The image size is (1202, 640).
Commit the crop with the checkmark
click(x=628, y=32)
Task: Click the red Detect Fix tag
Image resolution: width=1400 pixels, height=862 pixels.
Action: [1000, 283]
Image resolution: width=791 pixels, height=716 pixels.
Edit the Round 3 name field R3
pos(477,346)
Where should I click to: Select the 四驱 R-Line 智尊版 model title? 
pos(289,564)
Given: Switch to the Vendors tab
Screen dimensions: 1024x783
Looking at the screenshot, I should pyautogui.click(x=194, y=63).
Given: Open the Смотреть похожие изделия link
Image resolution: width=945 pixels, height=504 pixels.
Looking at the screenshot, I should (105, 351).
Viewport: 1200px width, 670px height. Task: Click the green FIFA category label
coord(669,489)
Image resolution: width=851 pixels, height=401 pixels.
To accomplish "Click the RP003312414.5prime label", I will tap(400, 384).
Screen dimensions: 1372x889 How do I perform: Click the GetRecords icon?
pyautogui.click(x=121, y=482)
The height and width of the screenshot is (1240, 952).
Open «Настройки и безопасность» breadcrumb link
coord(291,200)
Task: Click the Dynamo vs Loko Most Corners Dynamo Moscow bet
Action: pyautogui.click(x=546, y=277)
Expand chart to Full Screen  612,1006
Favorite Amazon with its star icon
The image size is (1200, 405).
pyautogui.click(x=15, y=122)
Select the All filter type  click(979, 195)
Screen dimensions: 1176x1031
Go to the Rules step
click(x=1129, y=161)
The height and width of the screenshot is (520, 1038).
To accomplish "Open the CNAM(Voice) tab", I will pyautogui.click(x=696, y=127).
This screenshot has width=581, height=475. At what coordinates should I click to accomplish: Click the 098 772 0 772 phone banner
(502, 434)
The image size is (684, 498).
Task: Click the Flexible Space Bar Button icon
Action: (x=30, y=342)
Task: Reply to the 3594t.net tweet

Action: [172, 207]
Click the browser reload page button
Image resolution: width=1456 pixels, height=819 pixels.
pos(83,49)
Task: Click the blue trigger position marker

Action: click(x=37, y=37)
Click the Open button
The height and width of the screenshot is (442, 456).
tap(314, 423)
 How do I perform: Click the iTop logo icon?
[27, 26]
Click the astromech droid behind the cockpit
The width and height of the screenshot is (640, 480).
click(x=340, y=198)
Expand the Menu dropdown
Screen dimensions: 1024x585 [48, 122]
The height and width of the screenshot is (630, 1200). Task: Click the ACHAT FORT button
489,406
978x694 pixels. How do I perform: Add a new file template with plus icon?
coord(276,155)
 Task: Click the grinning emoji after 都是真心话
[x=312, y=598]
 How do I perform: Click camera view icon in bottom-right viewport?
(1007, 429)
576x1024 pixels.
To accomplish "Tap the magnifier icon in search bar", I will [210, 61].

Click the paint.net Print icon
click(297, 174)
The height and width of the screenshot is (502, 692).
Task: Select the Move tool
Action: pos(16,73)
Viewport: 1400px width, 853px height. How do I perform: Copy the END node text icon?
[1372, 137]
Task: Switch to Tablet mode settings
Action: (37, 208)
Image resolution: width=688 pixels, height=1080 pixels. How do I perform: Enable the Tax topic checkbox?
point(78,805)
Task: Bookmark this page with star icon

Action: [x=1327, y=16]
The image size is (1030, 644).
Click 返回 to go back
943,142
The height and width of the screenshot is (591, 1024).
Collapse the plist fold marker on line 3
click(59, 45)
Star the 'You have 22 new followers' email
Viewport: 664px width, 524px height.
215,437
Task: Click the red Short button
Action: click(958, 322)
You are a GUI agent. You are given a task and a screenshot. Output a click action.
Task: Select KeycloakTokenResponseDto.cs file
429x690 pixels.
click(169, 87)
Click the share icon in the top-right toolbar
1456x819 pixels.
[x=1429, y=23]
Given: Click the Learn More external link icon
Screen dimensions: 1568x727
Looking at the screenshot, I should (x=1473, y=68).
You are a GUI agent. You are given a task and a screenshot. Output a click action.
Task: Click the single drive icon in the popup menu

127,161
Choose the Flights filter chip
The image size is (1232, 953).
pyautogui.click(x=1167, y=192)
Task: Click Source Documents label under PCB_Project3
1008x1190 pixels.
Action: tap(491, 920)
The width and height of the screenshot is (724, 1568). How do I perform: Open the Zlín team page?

☆ ☆ ☆ ☆ ☆

* [WHAT TO DO]: Copy every record above word for word, line for line.

* [TASK SOLUTION]:
The image size is (1202, 640).
Commit the crop with the checkmark
click(x=628, y=32)
Task: Click the red Detect Fix tag
Image resolution: width=1400 pixels, height=862 pixels.
Action: [1000, 283]
Image resolution: width=791 pixels, height=716 pixels.
Edit the Round 3 name field R3
pos(477,346)
Where should I click to: Select the 四驱 R-Line 智尊版 model title? 
pos(289,564)
Given: Switch to the Vendors tab
Screen dimensions: 1024x783
Looking at the screenshot, I should pyautogui.click(x=194, y=63).
Given: Open the Смотреть похожие изделия link
Image resolution: width=945 pixels, height=504 pixels.
Looking at the screenshot, I should (105, 351).
Viewport: 1200px width, 670px height. Task: Click the green FIFA category label
coord(669,489)
Image resolution: width=851 pixels, height=401 pixels.
To accomplish "Click the RP003312414.5prime label", I will tap(400, 384).
Screen dimensions: 1372x889 How do I perform: Click the GetRecords icon?
pyautogui.click(x=121, y=482)
The height and width of the screenshot is (1240, 952).
Open «Настройки и безопасность» breadcrumb link
coord(291,200)
Task: Click the Dynamo vs Loko Most Corners Dynamo Moscow bet
Action: pyautogui.click(x=546, y=277)
Expand chart to Full Screen  612,1006
Favorite Amazon with its star icon
The image size is (1200, 405).
pyautogui.click(x=15, y=122)
Select the All filter type  click(979, 195)
Screen dimensions: 1176x1031
Go to the Rules step
click(x=1129, y=161)
The height and width of the screenshot is (520, 1038).
To accomplish "Open the CNAM(Voice) tab", I will pyautogui.click(x=696, y=127).
This screenshot has width=581, height=475. At what coordinates should I click to accomplish: Click the 098 772 0 772 phone banner
(502, 434)
The image size is (684, 498).
Task: Click the Flexible Space Bar Button icon
Action: (x=30, y=342)
Task: Reply to the 3594t.net tweet

Action: [172, 207]
Click the browser reload page button
Image resolution: width=1456 pixels, height=819 pixels.
pos(83,49)
Task: Click the blue trigger position marker

Action: click(x=37, y=37)
Click the Open button
The height and width of the screenshot is (442, 456).
tap(314, 423)
 How do I perform: Click the iTop logo icon?
[27, 26]
Click the astromech droid behind the cockpit
The width and height of the screenshot is (640, 480).
click(x=340, y=198)
Expand the Menu dropdown
Screen dimensions: 1024x585 [48, 122]
The height and width of the screenshot is (630, 1200). Task: Click the ACHAT FORT button
489,406
978x694 pixels. How do I perform: Add a new file template with plus icon?
coord(276,155)
 Task: Click the grinning emoji after 都是真心话
[x=312, y=598]
 How do I perform: Click camera view icon in bottom-right viewport?
(1007, 429)
576x1024 pixels.
To accomplish "Tap the magnifier icon in search bar", I will [210, 61].

Click the paint.net Print icon
click(297, 174)
The height and width of the screenshot is (502, 692).
Task: Select the Move tool
Action: pos(16,73)
Viewport: 1400px width, 853px height. How do I perform: Copy the END node text icon?
[1372, 137]
Task: Switch to Tablet mode settings
Action: (37, 208)
Image resolution: width=688 pixels, height=1080 pixels. How do I perform: Enable the Tax topic checkbox?
point(78,805)
Task: Bookmark this page with star icon

Action: [x=1327, y=16]
The image size is (1030, 644).
Click 返回 to go back
943,142
The height and width of the screenshot is (591, 1024).
Collapse the plist fold marker on line 3
click(59, 45)
Star the 'You have 22 new followers' email
Viewport: 664px width, 524px height.
215,437
Task: Click the red Short button
Action: click(958, 322)
You are a GUI agent. You are given a task and a screenshot. Output a click action.
Task: Select KeycloakTokenResponseDto.cs file
429x690 pixels.
click(169, 87)
Click the share icon in the top-right toolbar
1456x819 pixels.
[x=1429, y=23]
Given: Click the Learn More external link icon
Screen dimensions: 1568x727
Looking at the screenshot, I should (x=1473, y=68).
You are a GUI agent. You are given a task and a screenshot. Output a click action.
Task: Click the single drive icon in the popup menu

127,161
Choose the Flights filter chip
The image size is (1232, 953).
pyautogui.click(x=1167, y=192)
Task: Click Source Documents label under PCB_Project3
1008x1190 pixels.
Action: tap(491, 920)
The width and height of the screenshot is (724, 1568). How do I perform: Open the Zlín team page?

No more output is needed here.